■ THE TASK
Return only the number of lines in the records below where the string "click" shows up.

■ MATERIAL FOR THIS TASK
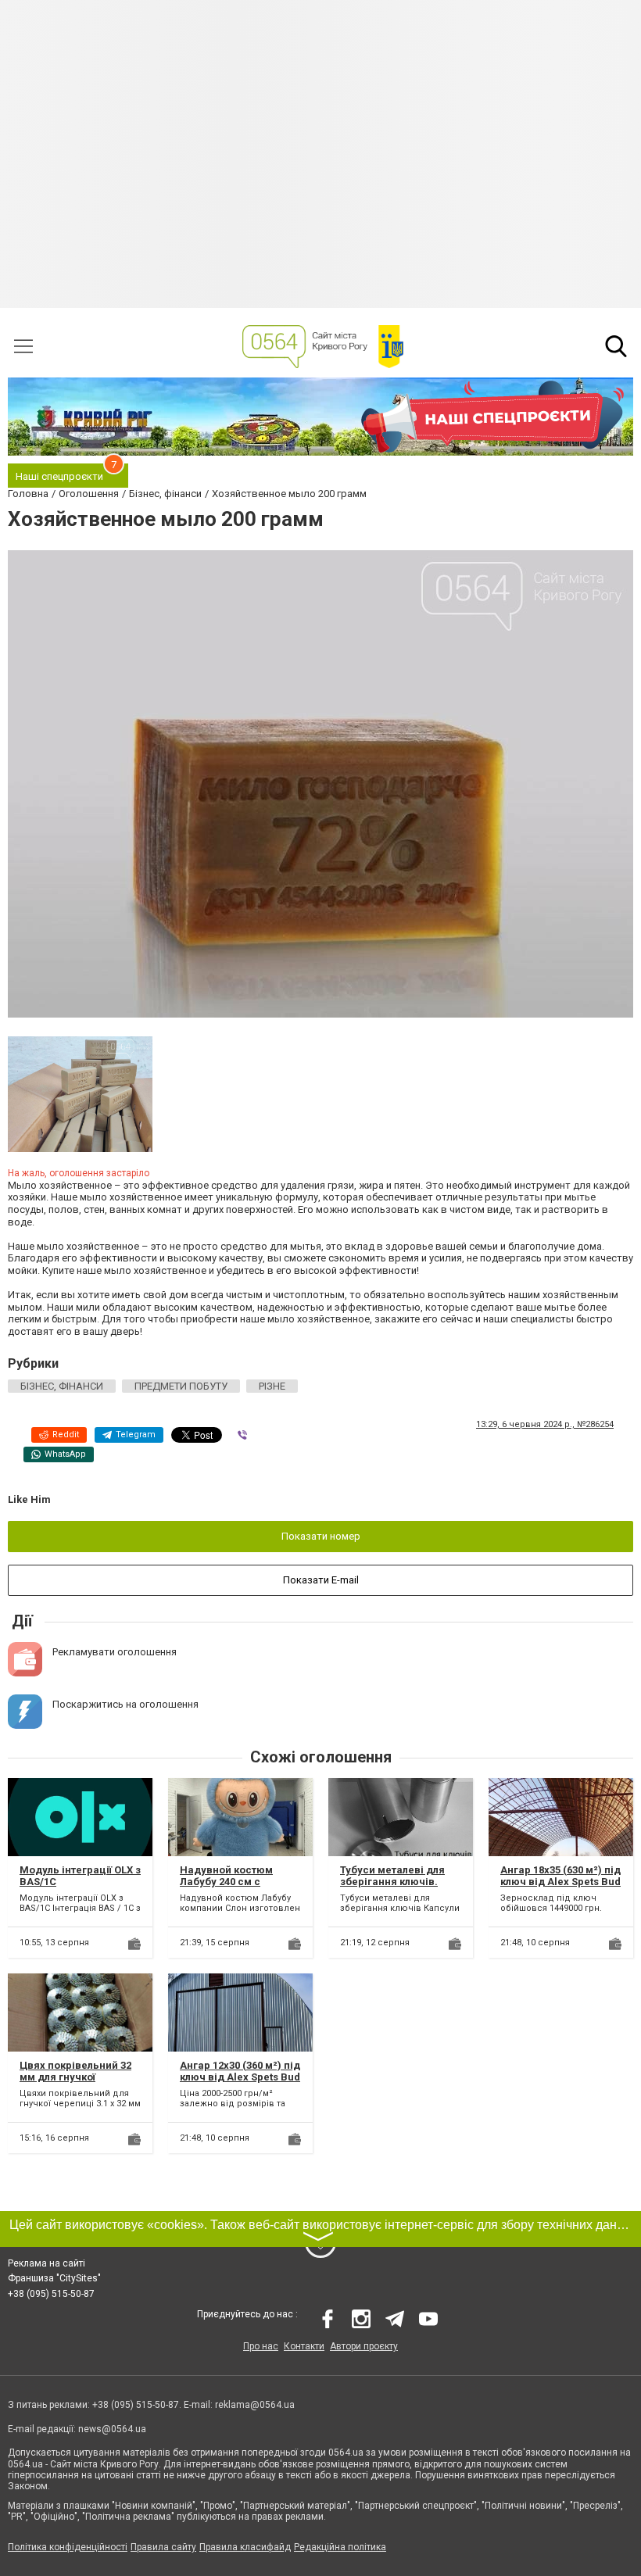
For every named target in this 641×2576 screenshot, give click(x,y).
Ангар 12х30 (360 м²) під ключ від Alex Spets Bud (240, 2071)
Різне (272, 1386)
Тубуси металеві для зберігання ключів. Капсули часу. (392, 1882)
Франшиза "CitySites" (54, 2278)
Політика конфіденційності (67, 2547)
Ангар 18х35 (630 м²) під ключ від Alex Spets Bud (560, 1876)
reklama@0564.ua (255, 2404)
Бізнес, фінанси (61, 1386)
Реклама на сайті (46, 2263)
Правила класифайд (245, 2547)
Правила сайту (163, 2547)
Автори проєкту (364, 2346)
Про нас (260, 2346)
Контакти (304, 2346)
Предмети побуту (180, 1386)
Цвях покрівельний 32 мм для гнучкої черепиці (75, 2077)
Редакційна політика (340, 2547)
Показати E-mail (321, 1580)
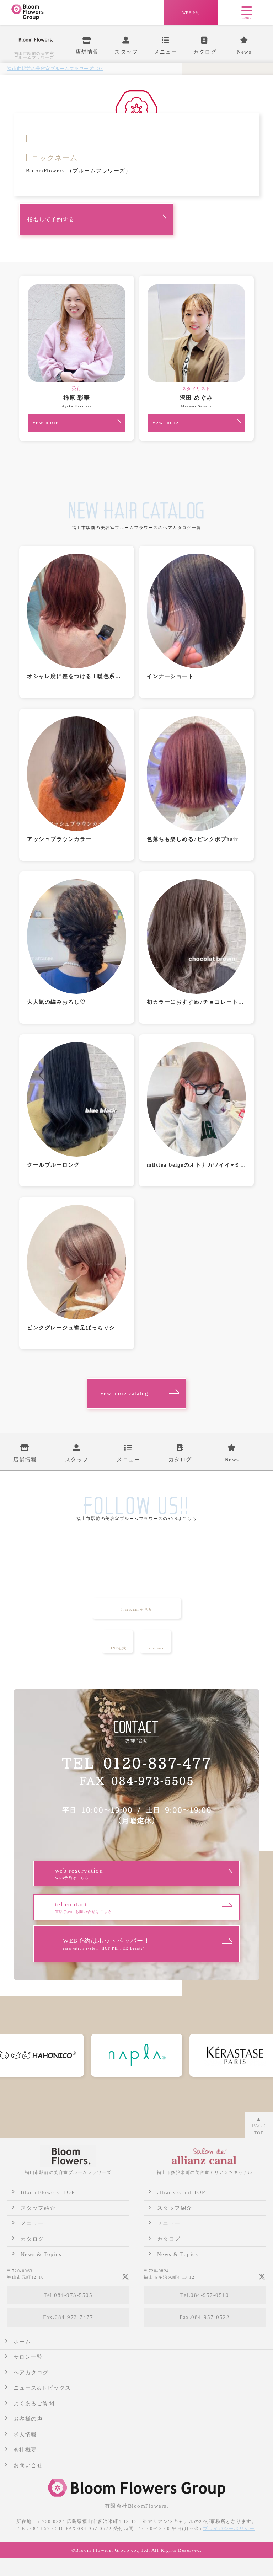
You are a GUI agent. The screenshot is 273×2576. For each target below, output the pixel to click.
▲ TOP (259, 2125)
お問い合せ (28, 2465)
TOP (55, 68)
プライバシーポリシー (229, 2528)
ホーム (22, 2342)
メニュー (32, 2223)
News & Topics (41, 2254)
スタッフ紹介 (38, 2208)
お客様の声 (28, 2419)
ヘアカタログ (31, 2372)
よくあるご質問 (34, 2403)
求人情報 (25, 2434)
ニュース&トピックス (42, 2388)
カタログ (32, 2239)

■ WRITTEN ANSWER
2